An increase in unemployment need not necessarily be due to persons who left employment. Unemployment can increase when persons who were previously outside the labour force begin looking for work (e.g. fresh graduates or re-entrants to the labour market).

The unemployment rate is calculated as the percentage of unemployed persons to the labour force, comprising the employed and the unemployed. It is not derived by taking 100% minus the proportion of persons in employment.

A rise in retrenchments does not equate to a rise in unemployment

Retrenchment occurs when employees are made redundant in their existing job roles. This can be due to various reasons such as restructuring, recession or high costs. Retrenchments may occur even in periods of economic growth, when companies restructure and reorganise.

A rise in retrenchment does not equate to a rise in unemployment, nor a decline in total employed persons. This is because:

(a) Retrenchment is one of the many factors that can lead to unemployment. Besides retrenchment, people may leave their jobs for other reasons such as resignations, and expiry of employment contract. Unemployment can also occur when persons enter the labour force, as previously indicated.

(b) Retrenched workers could re-enter employment when they take up another job, or leave the labour force (e.g. to take a break).

Use seasonally adjusted data for indicators with strong seasonal patterns

Data may show seasonal patterns, that is, variations within the year, which repeat quite regularly from year to year. For indicators with strong seasonal patterns, comparisons between consecutive periods, e.g. quarters, should be done using the seasonally adjusted series. If not, it can lead to erroneous conclusions.

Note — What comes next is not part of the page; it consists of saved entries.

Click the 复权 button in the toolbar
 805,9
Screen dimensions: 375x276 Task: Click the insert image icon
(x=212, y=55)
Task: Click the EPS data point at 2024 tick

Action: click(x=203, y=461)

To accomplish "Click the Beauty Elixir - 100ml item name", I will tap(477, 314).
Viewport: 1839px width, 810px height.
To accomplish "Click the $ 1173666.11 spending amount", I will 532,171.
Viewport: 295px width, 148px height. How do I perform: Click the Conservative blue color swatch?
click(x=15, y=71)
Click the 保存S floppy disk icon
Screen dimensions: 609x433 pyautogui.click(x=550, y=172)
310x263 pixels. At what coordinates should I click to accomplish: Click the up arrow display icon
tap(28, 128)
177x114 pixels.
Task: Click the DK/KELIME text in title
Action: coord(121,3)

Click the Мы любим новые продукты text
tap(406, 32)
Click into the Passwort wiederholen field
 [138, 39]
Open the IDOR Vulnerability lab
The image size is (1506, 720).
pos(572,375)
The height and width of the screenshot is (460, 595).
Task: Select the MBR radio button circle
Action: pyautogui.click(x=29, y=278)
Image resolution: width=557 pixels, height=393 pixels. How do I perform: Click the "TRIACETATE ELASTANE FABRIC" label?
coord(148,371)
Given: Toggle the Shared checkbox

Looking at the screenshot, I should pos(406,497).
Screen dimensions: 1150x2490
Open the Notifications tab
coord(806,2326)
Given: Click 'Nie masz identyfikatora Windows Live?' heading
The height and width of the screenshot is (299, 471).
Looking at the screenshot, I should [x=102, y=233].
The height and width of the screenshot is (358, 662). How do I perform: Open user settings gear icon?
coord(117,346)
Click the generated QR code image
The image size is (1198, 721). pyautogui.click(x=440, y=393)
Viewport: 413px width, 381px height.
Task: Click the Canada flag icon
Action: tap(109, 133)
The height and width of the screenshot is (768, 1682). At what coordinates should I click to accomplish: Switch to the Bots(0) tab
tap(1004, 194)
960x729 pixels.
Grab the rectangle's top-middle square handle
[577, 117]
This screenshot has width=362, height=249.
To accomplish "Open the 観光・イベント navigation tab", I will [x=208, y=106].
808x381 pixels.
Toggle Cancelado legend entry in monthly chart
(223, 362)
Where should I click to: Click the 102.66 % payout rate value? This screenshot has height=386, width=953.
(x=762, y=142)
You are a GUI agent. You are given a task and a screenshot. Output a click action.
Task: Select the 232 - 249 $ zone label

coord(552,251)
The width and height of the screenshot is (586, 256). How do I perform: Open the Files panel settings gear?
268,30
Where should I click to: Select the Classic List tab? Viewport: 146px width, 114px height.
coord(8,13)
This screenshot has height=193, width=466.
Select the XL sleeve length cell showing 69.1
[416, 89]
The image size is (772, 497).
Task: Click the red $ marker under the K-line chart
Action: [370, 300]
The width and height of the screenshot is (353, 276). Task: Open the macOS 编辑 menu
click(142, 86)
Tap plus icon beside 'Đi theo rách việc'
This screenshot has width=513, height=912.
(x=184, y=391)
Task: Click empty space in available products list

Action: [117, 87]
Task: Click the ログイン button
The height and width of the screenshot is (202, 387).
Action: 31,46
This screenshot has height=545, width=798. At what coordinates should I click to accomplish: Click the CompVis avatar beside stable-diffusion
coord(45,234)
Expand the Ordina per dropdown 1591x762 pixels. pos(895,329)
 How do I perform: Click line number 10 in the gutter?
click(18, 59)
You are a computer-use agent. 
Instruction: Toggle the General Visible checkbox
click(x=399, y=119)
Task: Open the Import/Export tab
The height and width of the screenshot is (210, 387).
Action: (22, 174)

For instance, unemployment rates are typically higher in June, when fresh graduates enter the labour market and students look for vacation jobs. If we compare June’s unemployment rate with March’s unemployment rate, we may observe that the unemployment rate has increased, but this may not be the case after we account for seasonal patterns. For indicators such as unemployment which show strong seasonal patterns, seasonally adjusted data should be used to compare across periods (e.g. between March and June), while non-seasonally adjusted data can be used to compare between the same period across years.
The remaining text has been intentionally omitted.